Data records
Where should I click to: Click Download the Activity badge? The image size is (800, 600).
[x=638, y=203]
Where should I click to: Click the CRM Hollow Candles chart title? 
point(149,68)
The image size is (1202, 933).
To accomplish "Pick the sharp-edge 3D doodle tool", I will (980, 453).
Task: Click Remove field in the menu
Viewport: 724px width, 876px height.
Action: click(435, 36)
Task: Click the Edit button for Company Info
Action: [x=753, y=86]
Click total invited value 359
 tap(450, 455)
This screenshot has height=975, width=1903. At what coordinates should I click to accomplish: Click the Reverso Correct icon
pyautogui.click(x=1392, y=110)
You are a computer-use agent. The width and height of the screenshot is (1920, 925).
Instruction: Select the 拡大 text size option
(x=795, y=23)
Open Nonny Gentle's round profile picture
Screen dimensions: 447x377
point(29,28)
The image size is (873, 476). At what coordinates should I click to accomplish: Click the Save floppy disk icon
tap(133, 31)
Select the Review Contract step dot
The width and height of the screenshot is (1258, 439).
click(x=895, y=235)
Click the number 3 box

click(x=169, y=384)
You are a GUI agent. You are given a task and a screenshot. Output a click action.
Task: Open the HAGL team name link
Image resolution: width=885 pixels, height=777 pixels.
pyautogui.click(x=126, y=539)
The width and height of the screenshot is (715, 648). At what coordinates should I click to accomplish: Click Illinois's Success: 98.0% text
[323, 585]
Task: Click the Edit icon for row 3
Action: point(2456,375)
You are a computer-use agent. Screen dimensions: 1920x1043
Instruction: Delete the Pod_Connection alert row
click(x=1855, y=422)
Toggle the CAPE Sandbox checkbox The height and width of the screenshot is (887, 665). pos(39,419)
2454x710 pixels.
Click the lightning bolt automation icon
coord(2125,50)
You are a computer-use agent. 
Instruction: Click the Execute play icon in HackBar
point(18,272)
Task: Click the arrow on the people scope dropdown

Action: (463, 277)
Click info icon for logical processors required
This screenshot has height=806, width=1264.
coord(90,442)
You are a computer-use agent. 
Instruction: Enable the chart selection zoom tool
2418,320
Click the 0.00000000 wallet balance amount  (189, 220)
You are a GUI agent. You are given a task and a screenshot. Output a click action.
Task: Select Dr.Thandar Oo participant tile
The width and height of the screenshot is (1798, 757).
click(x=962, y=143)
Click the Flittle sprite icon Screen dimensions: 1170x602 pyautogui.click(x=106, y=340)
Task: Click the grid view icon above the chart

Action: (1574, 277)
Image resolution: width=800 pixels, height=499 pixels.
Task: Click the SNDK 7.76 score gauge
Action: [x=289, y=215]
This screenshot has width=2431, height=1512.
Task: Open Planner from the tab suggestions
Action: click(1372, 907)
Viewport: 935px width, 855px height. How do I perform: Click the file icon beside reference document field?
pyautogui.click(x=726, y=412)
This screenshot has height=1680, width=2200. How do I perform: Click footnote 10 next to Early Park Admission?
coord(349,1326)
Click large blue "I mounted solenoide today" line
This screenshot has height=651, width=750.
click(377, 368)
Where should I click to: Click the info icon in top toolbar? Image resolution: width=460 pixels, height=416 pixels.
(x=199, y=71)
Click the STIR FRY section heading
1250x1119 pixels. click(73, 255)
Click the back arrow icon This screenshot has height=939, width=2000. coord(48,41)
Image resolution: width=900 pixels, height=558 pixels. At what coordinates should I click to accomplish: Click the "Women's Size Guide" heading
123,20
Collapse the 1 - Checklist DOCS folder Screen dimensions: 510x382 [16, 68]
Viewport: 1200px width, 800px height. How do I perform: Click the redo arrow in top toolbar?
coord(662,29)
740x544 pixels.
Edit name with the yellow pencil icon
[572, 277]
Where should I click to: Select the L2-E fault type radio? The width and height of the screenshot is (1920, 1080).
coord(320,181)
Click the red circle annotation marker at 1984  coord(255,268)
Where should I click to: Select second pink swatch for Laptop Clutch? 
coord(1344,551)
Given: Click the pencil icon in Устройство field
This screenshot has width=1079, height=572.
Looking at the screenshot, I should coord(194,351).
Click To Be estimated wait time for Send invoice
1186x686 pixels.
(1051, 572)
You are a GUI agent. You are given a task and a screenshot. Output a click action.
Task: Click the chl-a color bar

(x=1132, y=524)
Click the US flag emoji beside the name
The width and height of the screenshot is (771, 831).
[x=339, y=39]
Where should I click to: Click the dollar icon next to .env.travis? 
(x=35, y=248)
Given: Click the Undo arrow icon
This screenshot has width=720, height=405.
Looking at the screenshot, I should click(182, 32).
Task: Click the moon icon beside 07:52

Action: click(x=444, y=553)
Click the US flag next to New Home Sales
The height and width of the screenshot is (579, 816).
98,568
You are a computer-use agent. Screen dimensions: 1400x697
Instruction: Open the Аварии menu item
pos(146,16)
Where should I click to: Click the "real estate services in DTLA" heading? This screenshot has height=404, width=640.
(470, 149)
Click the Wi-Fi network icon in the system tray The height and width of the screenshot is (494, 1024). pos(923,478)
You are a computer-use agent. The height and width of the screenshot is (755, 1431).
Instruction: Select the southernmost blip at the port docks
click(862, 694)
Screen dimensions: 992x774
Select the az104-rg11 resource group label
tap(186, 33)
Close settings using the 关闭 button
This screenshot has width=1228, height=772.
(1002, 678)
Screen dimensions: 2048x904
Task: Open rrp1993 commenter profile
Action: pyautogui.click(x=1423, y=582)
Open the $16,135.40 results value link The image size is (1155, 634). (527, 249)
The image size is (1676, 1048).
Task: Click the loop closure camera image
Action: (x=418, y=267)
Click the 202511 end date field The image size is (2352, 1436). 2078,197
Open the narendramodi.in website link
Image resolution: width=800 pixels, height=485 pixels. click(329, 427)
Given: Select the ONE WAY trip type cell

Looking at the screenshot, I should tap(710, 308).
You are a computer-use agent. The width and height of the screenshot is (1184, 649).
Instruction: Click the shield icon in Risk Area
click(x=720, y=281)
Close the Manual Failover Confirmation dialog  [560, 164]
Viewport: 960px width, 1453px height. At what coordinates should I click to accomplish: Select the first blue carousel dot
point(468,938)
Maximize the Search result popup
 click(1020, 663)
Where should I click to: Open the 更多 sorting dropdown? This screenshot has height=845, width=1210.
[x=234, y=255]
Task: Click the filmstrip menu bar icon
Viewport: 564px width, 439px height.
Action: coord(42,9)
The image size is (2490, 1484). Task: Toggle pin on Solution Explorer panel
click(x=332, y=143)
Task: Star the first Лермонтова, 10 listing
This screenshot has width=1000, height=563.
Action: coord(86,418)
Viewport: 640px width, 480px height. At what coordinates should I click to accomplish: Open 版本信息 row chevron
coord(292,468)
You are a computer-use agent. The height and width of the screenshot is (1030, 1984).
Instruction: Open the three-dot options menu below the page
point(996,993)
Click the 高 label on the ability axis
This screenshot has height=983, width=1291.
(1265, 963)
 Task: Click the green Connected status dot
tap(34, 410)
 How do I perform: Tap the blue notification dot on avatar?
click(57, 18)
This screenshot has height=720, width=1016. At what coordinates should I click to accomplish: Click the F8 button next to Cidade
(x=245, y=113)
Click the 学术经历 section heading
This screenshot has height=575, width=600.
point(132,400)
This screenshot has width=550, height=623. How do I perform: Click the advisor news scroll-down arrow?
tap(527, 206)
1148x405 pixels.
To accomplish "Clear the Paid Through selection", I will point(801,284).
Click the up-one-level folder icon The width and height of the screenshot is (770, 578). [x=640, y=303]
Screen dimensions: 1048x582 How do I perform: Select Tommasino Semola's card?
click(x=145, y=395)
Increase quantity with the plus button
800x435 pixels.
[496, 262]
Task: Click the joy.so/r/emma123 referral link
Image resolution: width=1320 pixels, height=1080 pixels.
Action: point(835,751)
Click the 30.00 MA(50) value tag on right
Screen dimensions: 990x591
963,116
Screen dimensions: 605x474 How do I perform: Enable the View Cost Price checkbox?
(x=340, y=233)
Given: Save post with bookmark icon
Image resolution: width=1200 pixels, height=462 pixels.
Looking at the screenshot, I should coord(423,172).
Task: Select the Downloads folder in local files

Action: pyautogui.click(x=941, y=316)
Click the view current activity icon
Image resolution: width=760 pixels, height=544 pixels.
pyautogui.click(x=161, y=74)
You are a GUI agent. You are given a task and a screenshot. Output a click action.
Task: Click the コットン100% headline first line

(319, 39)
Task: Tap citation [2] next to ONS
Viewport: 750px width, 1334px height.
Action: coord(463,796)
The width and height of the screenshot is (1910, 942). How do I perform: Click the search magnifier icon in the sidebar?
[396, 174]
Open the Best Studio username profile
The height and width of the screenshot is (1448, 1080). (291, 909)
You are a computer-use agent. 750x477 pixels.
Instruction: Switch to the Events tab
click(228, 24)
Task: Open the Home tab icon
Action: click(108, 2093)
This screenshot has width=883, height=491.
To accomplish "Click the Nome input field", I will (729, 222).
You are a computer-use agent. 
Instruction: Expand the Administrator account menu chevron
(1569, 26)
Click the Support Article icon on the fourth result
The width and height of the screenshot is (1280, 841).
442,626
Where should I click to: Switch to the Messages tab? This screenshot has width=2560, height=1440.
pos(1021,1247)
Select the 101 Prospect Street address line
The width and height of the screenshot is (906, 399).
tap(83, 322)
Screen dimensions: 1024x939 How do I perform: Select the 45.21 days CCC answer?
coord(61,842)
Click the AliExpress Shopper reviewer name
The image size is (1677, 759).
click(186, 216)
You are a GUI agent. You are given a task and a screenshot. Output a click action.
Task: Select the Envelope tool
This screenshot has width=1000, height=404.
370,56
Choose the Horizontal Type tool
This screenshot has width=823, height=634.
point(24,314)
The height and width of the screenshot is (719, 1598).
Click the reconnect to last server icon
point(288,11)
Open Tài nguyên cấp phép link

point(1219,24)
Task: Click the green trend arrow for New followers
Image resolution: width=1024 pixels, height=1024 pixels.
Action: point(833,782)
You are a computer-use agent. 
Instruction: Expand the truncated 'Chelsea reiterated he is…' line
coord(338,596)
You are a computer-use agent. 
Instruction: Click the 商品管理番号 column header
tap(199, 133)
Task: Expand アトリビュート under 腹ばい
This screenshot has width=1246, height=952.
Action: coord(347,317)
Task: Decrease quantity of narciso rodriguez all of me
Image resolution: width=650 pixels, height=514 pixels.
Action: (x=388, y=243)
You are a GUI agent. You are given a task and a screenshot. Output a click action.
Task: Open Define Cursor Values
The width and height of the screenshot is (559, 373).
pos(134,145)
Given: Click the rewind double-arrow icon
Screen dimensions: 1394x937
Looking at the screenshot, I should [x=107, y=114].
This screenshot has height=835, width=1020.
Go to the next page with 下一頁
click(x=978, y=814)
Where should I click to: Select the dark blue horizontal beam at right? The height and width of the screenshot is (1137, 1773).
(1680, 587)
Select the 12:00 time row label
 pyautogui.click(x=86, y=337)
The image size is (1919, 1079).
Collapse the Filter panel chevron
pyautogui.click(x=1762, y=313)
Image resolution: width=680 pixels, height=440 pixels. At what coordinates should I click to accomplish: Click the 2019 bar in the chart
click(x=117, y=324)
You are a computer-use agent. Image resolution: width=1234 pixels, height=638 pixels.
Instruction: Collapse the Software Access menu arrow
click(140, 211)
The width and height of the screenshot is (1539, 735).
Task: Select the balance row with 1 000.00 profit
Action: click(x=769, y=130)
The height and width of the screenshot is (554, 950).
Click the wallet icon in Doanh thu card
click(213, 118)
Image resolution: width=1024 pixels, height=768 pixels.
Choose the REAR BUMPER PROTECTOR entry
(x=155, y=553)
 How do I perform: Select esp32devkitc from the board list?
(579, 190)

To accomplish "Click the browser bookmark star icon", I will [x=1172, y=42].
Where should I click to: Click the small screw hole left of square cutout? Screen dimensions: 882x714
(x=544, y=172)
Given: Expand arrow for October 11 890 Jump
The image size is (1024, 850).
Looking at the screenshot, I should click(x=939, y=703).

**Task description:**
Convert the entries between the lines holding "Open the $16,135.40" and "I will point(801,284).", inclusive, into a JSON list of strings with one string per line and blank lines omitted.

**Result:**
[
  "Open the $16,135.40 results value link The image size is (1155, 634). (527, 249)",
  "The image size is (1676, 1048).",
  "Task: Click the loop closure camera image",
  "Action: (x=418, y=267)",
  "Click the 202511 end date field The image size is (2352, 1436). 2078,197",
  "Open the narendramodi.in website link",
  "Image resolution: width=800 pixels, height=485 pixels. click(329, 427)",
  "Given: Select the ONE WAY trip type cell",
  "Looking at the screenshot, I should tap(710, 308).",
  "You are a computer-use agent. The width and height of the screenshot is (1184, 649).",
  "Instruction: Click the shield icon in Risk Area",
  "click(x=720, y=281)",
  "Close the Manual Failover Confirmation dialog  [560, 164]",
  "Viewport: 960px width, 1453px height. At what coordinates should I click to accomplish: Select the first blue carousel dot",
  "point(468,938)",
  "Maximize the Search result popup",
  " click(1020, 663)",
  "Where should I click to: Open the 更多 sorting dropdown? This screenshot has height=845, width=1210.",
  "[x=234, y=255]",
  "Task: Click the filmstrip menu bar icon",
  "Viewport: 564px width, 439px height.",
  "Action: coord(42,9)",
  "The image size is (2490, 1484). Task: Toggle pin on Solution Explorer panel",
  "click(x=332, y=143)",
  "Task: Star the first Лермонтова, 10 listing",
  "This screenshot has width=1000, height=563.",
  "Action: coord(86,418)",
  "Viewport: 640px width, 480px height. At what coordinates should I click to accomplish: Open 版本信息 row chevron",
  "coord(292,468)",
  "You are a computer-use agent. The height and width of the screenshot is (1030, 1984).",
  "Instruction: Open the three-dot options menu below the page",
  "point(996,993)",
  "Click the 高 label on the ability axis",
  "This screenshot has height=983, width=1291.",
  "(1265, 963)",
  " Task: Click the green Connected status dot",
  "tap(34, 410)",
  " How do I perform: Tap the blue notification dot on avatar?",
  "click(57, 18)",
  "This screenshot has height=720, width=1016. At what coordinates should I click to accomplish: Click the F8 button next to Cidade",
  "(x=245, y=113)",
  "Click the 学术经历 section heading",
  "This screenshot has height=575, width=600.",
  "point(132,400)",
  "This screenshot has width=550, height=623. How do I perform: Click the advisor news scroll-down arrow?",
  "tap(527, 206)",
  "1148x405 pixels.",
  "To accomplish \"Clear the Paid Through selection\", I will point(801,284)."
]